Détournement de pouvoir au CNMHE
Un très cher poste de secrétaire général
le gouvernement a été condamné pour détournement de pouvoir, le 19 janvier dernier pour avoir recasé un obligé au CNMHE. Le CNMHE, créé en 2005 pour piloter les politiques publiques mémorielles sur les crimes de l'esclavage et de la traite négrière, est composé d'historiens et d'entrepreneurs de mémoire. Ils sont tous bénévoles tandis que le secrétaire général est le seul rémunéré à hauteur de 6000 euros par mois. En janvier 2014, le ministre des Outre-mer, Victorin Lurel, met fin au CDD de Frédéric Lazorthes, secrétaire général du CNMHE nommé en 2009 par Yves Jégo, et installe à sa place Angèle Louviers, une avocate d'origine antillaise, militante PS qui a animé le réseau des soutiens ultramarins du candidat François Hollande.
Frédéric Lazorthes attaque en juin 2015 au tribunal administratif de Paris et obtient l'annulation de son licenciement et de la nomination de Mme Louviers. "La nouvelle orientation donnée au comité, se défend le gouvernement, supposait de renforcer les liens avec le monde culturel et médiatique ultramarin et donc de donner une nouvelle dimension au poste de secrétaire général (...) Mme Louviers est originaire d’outre-mer, contrairement à M. Lazorthes". "Cela ne saurait, selon le juge administratif, justifier le non renouvellement du contrat de M. Lazorthes et son remplacement par Mme Louviers." L'arrêt ordonne au ministre de l’Intérieur de "statuer à nouveau sur l’éventualité d’un renouvellement du contrat de M. Lazorthes dans un délai de trois mois." Avant même la fin de ce délai, le 18 septembre 2016, apprenant que M. Lazorthes fait appel pour obtenir des réparations financières, la nouvelle ministre des Outre-mer, George Pau-Langevin, nomme au poste de secrétaire général du CNMHE le préfet et directeur général de l'Outre-mer, Alain Rousseau, et crée un poste de chargé de mission qui échoit à Mme Louviers qui devient directrice de la programmation et de l’animation.
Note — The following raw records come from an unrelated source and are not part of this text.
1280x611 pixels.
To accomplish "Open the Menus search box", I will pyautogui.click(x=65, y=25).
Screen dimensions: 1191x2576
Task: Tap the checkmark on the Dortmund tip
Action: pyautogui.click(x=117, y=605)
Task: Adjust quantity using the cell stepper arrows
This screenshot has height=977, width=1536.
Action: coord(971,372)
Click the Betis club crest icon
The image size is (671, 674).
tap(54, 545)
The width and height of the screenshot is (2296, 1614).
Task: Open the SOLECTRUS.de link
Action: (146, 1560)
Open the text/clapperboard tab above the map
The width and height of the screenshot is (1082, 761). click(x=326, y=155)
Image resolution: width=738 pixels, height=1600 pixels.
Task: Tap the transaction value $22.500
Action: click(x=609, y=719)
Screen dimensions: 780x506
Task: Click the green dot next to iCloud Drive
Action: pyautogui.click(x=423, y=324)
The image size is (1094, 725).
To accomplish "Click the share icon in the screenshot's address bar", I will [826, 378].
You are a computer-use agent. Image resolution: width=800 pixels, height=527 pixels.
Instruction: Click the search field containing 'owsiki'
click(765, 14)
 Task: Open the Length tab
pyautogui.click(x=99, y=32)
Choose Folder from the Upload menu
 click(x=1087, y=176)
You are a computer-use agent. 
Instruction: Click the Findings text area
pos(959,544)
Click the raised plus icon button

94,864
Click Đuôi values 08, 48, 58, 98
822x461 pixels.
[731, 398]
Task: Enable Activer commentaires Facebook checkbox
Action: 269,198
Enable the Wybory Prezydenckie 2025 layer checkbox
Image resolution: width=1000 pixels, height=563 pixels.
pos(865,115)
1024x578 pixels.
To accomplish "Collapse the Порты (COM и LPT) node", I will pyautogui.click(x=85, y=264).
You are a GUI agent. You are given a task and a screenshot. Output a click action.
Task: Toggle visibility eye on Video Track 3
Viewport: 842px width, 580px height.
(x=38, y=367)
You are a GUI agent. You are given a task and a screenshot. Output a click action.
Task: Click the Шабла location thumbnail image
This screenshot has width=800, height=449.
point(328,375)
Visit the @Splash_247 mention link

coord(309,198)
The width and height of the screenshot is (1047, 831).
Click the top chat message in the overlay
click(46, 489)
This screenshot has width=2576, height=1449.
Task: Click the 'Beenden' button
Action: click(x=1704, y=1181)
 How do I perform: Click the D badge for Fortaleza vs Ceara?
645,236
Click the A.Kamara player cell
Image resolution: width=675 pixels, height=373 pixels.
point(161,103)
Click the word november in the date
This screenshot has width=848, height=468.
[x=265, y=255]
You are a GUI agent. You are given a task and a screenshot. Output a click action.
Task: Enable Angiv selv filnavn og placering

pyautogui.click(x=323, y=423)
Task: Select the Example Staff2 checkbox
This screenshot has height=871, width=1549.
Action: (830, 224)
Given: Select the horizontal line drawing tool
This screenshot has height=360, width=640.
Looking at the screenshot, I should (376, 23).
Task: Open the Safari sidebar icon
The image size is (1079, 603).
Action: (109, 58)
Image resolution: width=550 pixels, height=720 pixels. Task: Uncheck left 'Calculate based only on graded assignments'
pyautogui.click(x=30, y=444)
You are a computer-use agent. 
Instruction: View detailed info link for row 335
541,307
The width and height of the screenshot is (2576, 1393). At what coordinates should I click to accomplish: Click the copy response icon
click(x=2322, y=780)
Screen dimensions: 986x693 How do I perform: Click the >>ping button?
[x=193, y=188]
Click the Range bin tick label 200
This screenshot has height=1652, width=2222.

Le ministère pense ainsi avoir évacué le problème Lazorthes. Mais celui-ci, têtu, attaque ces nouvelles nominations. Un nouveau jugement en date du 19 janvier 2017 annule la nomination du préfet Rousseau qu'il n'estime pas justifiée selon le compte-rendu d’une réunion de la DGOM du 18 août 2015 : « M. Lazorthes vient d'interjeter appel pour obtenir des réparations financières. Il faut proposer au DGOM un arrêté nommant ce dernier secrétaire général du CNMHE. »
La nomination du préfet Rousseau a donc bien pour objet de justifier le rejet de la demande de M. Lazorthes dont le tribunal administratif avait ordonné le réexamen". Le juge conclut : "L’arrêté du 18 septembre 2016 doit être annulé pour détournement de pouvoir." Ce qui signifie que le ministère a usé de ses pouvoirs pour un objet autre que celui à raison desquels ils lui étaient confiés. Une décision rarissime. Le ministère des Outre-mer a fait appel de ce jugement. Dans la foulée, le 15 février dernier, l'Elysée a évacué le préfet Rousseau en le nommant membre du Conseil supérieur de l’appui territorial et de l’évaluation, et nommé Corinne Orzechowski, jusque-là préfète de la Sarthe (!), nouvelle directrice générale des outre-mer.